- Provided entries -
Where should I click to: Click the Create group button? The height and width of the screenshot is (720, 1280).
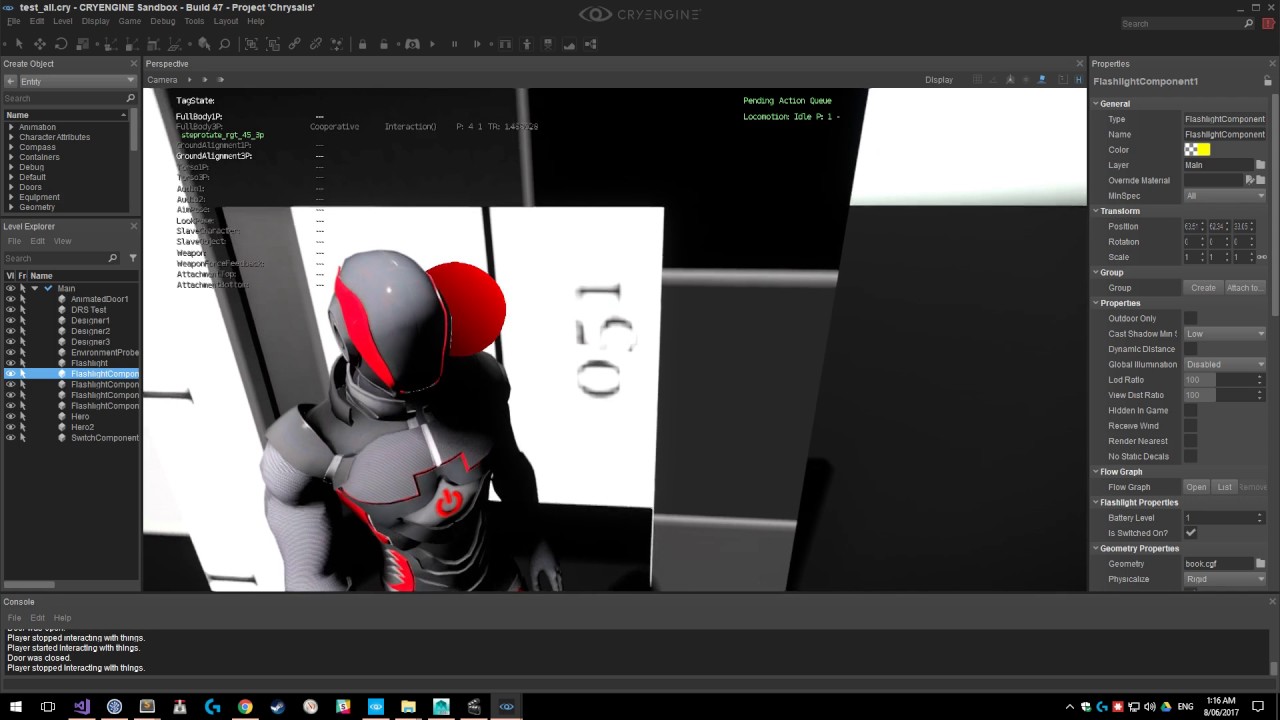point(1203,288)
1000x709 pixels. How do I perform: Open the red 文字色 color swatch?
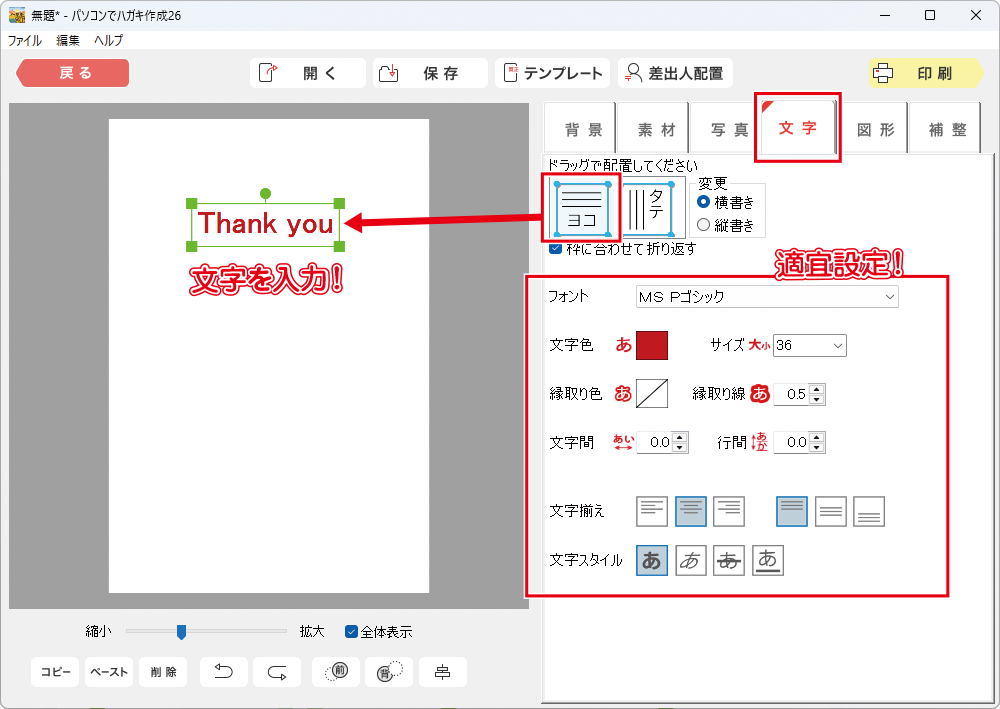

==

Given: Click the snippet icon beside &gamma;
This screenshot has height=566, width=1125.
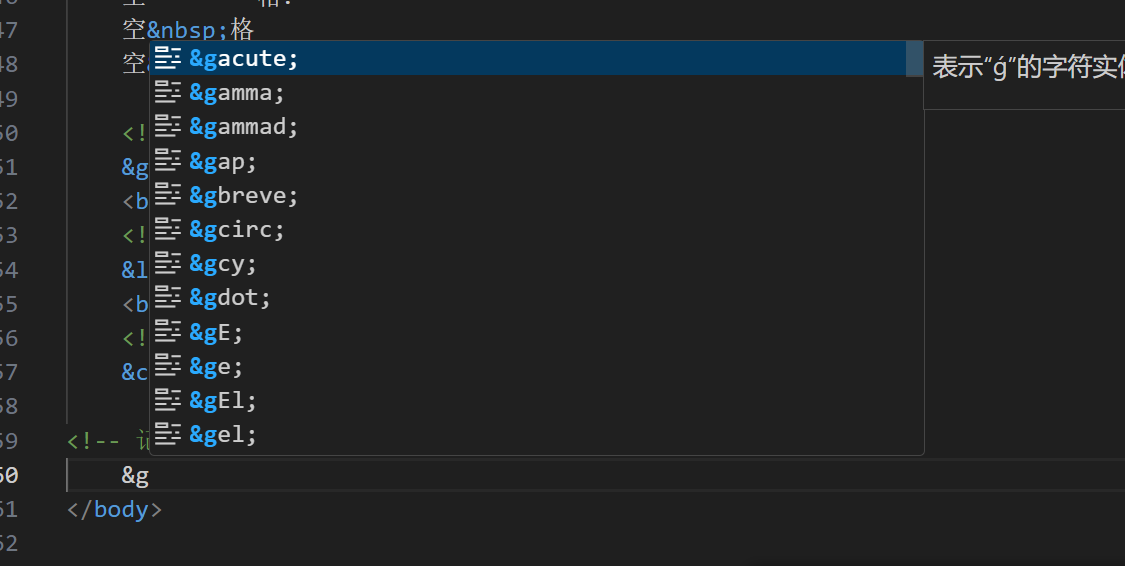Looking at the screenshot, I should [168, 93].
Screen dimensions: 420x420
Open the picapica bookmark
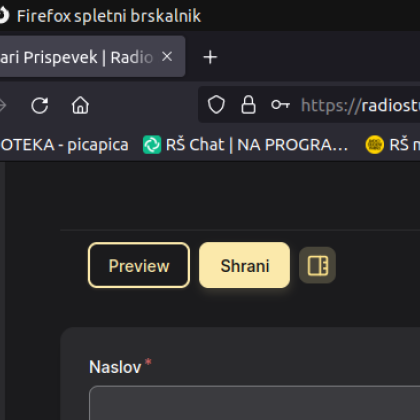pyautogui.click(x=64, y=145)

- Do this -
Render the records as a numbered list, starting at the line that contains "Where should I" and ending at the line that contains "1000x709 pixels. How", both included, with blank lines left out. Leave the pictures out of the list.

- Solution for this exercise -
1. Where should I click to: Click the Create group button? The height and width of the screenshot is (720, 1280).
2. point(1203,288)
3. 1000x709 pixels. How do I perform: Open the red 文字色 color swatch?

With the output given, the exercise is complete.